A leading Arab political figure in Baghdad cautioned her along different lines. Speaking to her on 12 June 1920, he reproached her with the fact that, more than three years after occupying Baghdad in the war, Britain continued to talk about establishing an independant government but still did nothing about it. He contrasted this with the situation in Damascus, where the British had set up Feisal’s administration as soon as they had arrived…

…Gertrude Bell discounted the danger of a native uprising. Her chief, Arnold Wilson did not. He warned London that demobilization had left his armed forces dangerously undermanned. The military deployed only a tiny force of mobile troops to patrol 170,000 sq. miles…

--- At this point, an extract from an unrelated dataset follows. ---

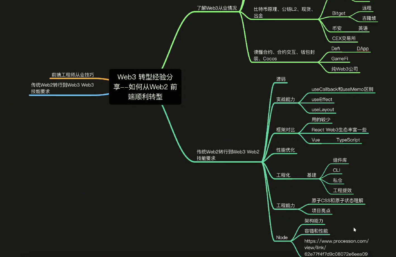Click the 容错和性能 node
396x257 pixels.
pyautogui.click(x=316, y=231)
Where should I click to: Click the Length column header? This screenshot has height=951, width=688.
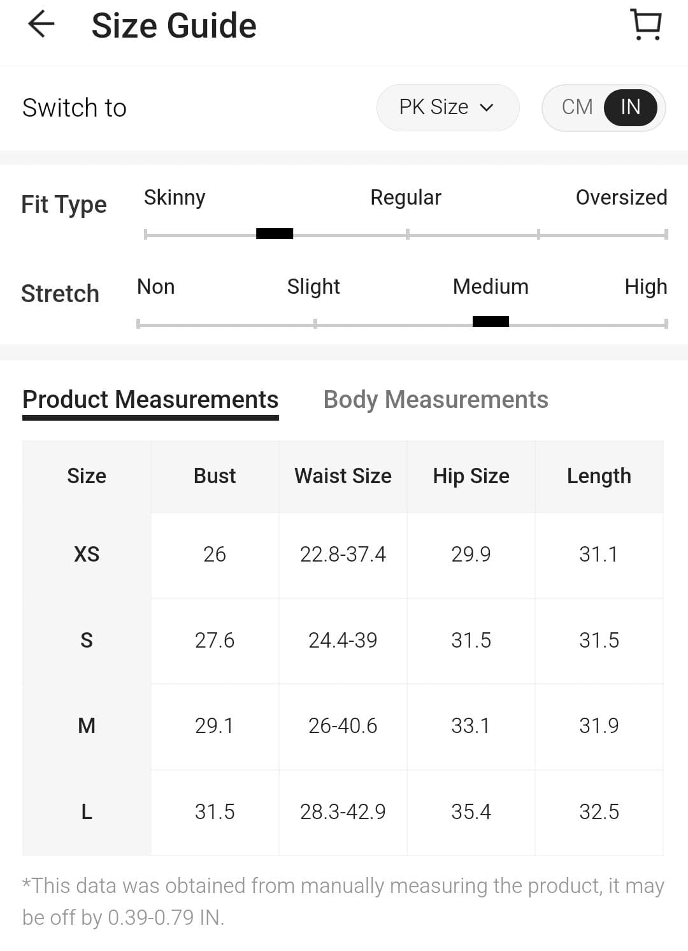599,476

…In June the tribes suddenly rose in full revolt - a revolt that seems to have been triggered by the government’s efforts to levy taxes. By 14 June the formerly complacent Gertrude Bell, going from one extreme to another, claimed to be living through a nationalist reign of terror. She exaggerated, but in the Middle Euphrates, posts were indeed overrun, British officers killed, and communications cut. For one reason or another - the revolts had a number of causes and the rebels pursued different goals - virtually the whle area rose against Britain, and revolt then spread to the Lower Euphrates as well. A Holy War was proclaimed against Britain in the Shi’ite Muslim holy city of Karbala. On the northwestern frontier, Arab calvary, initially led by one of Feisal’s ex-officers, swept down on British outposts and massacred their defenders…

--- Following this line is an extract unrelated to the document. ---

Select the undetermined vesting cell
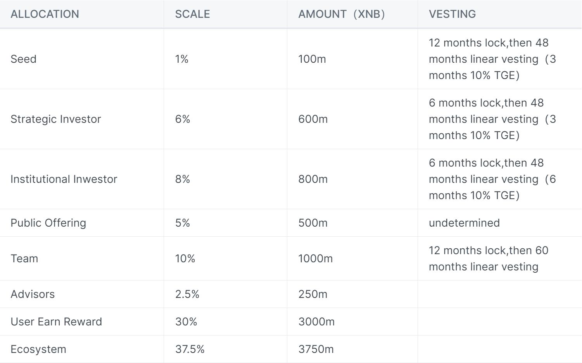Viewport: 582px width, 363px height. point(464,223)
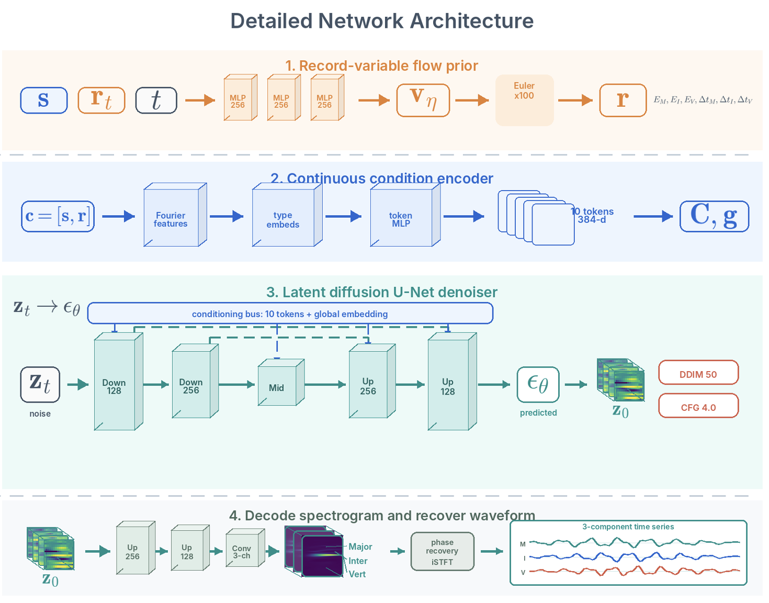
Task: Select the z_t noise input box
Action: coord(40,385)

…The government of India poured in reinforcements of men and supplies to restore order. The main population centers were quickly secured, but regaining control of the countryside took some time. It was not until October that many of the cut-off Euphrates towns were relieved and not until February 1921 that order was restored more or less completely. Before putting down the revolt Britain suffered 2,000 casualties, including 450 dead.*

The above taken from pgs 307 and 450-453 of A Peace to End All Peace:* The Fall of the Ottoman Empire and the Creation of the Modern Middle East* by David Fromkin ( 1989, Avon Books ). A very highly recommended volume.

I left out a lot of relevant details, but I think you can get the gist. Some comments:

  1. That aforementioned Sykes proclamation was Iraq-specific. It was not the famous one. Maude was very unhappy with it.

  2. Maude died of cholera, he wasn’t assassinated. As you can see the revolt started three years after his death in 1917. As noted the grandiose, but never followed up on proclamation he issued started the unreast, but the culmination came later.

  3. The officer that was assassinated ( at a parlay ) was Colonel Gerard Leachman.

  • Tamerlane

Oh, the Maude assassination thing apparently comes from some contemporary ( to him ) speculation that he was poisoned. But subsequent follow-up seems to have disproved that hypothesis. Apparently what most likely happened was that he was infected by contaminated milk while campaiging in what was to become northern Iraq.

  • Tamerlane

Thanks, Tamerlane. And I screwed up when I asked: I made Leachman and Maude a single person in my head when I was writing that question. I’ll definitely have to get and read that book. Looks like it could be very relevant.

--------- milroyjSure Tom, call ad hominem if you’d like, just because some of the expert’s posts aren’t true, and I pointed it out.

I take it that milroyj takes issue with the prediction that Saddam will, “…go down fighting to the last.” At any rate, I haven’t seen any further substantiation of his other (ahem) claims.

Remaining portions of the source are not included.